Desert Strike for the Mega Drive may have politics that have not aged gracefully, but underneath that lies a compelling, well designed game.
In Retro Game Of The Week I pull a game from my collection and write about why it’s important or interesting. Or in some cases, badly dated and rubbish.
War and video games have been something of a natural partnership ever since their inception. After all, what is Space Invaders if it isn’t a representation of a war? Still, most “war” games tended to apply a rather strong layer of abstraction over their efforts, ignoring real world conflicts in favour of more of a battlefield hypothesis, to remain on the right side of good taste.
It’s 1992. What could the title be referencing? It’s a total mystery.
That’s not precisely what EA’s Desert Strike for the Mega Drive (more formally Desert Strike: Return To The Gulf, but I’ve never met a single soul who refers to it that way) does.

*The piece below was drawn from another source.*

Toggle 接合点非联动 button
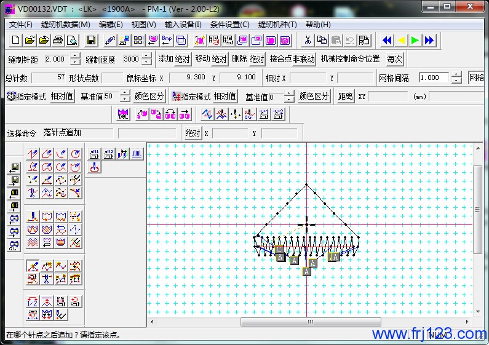 (292, 59)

OK, it’s not technically a Gulf War simulator, because you’re fighting against the forces of “General Kilbaba”, but its release in 1992 was not coincidental.

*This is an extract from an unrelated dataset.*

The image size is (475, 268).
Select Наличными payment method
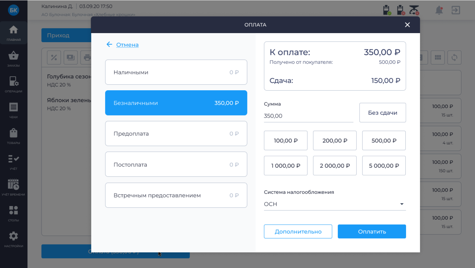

Oddly it apparently started life with a Lebanon setting and the title Beirut Breakout… and again I’m left pondering the level of taste in that one.
… Or even worse. What, we might run out of TWINKIES?
I tend to try to ignore the “plot” such as it is… but then it had also been a very long time since I’d played the first in the Strike series, and I was wary as to how much the rose tinted glasses of nostalgia (buy a pair today!) might have glossed over the game’s limitations.
So I fired up Desert Strike on the Mega Drive — sorry Americans, I don’t own a Genesis and don’t plan to — this week, somewhat expecting the worst, especially as it’s the first in a series. Jungle Strike and Urban Strike did it better on the 16-bit systems, and EA really went all out for the PlayStation’s Soviet Strike and Nuclear Strike too.
Just slightly more threatening. This intro would take up far more storage space than every single Mega Drive Strike game, too.
I shouldn’t have worried, because issues of poor taste aside (and I know, that’s a choice to make that not everyone will be happy with) the actual game underneath still stands up well as an interesting battle simulator.
I say simulator because while other helicopter-based games of the era (Hi Super Thunder Blade!) just went for the straight arcade setting, Desert Strike is a lot more considered.
Yes, you can go in all guns and missiles blazing, and you’ll last a little while before getting done in, probably less time than you’d think. Actual play of Desert Strike’s four missions requires careful planning, a certain amount of replaying levels to learn them and constant map checking.
If you don’t like the map screen, you’re not going to get very far in Desert Strike. At all.
If you just want the pew-pew-pew action of your typical modern Call of Duty game, you won’t find that here — though you will get more than your fair share of US military jingoism if that’s your bag.
Oops. I think I broke it.
EA made some deliberate design choices with Desert Strike, both from its isometric viewpoint and its desert setting. It’s got a lot of brown, and “brown military shooter” is indeed a cliche these days.
Anakin Skywalker does not approve of Desert Strike.
It works for Desert Strike though, because it does make what aren’t huge maps seem more vast and oppressive. The isometric viewpoint limits what you can see, and when you’re effectively sneaking around because your armour and fuel are low, hoping to avoid getting blown out of the sky, that helps to ratchet up the tension nicely.
Desert Strike is basically a fuel management simulator.
As I’ve already noted, the Strike series improved as it went on, though gamers didn’t seem to have much taste for it in the PlayStation generation.
Still, Desert Strike is an interesting title that does deserve some playtime, especially if your tastes lean more towards simulation than straight up arcade action.
How to play Desert Strike (Mega Drive) today
My own copy came from… somewhere.
I can’t honestly say I recall, but it’s a full retail copy as sold in Australia, and one of the few that got labelled as a “Genesis” game here. Was that an EA thing across the board?
Desert Strike didn’t just stay on the Mega Drive, with ports to the SNES, Amiga, PC, Mac, Master System, Lynx, Game Gear and Game Boy, though they’re not all the same game. I know, you’re shocked that the Game Boy version isn’t feature-identical to the Mega Drive version.
There’s only the one rerelease, too, which is a tad unusual, on the EA Replay collection for the PlayStation Portable.
That one I got in as a review copy, though my review is lost to the mists of time. Curse you, certain online publishers I used to work for!
Desert Strike sold very well, so it’s not hard to come by. Over on eBay you can find copies — generally boxed, because plastic Mega Drive boxes stand up well to the ravages of time — for between $25-$50 depending on condition.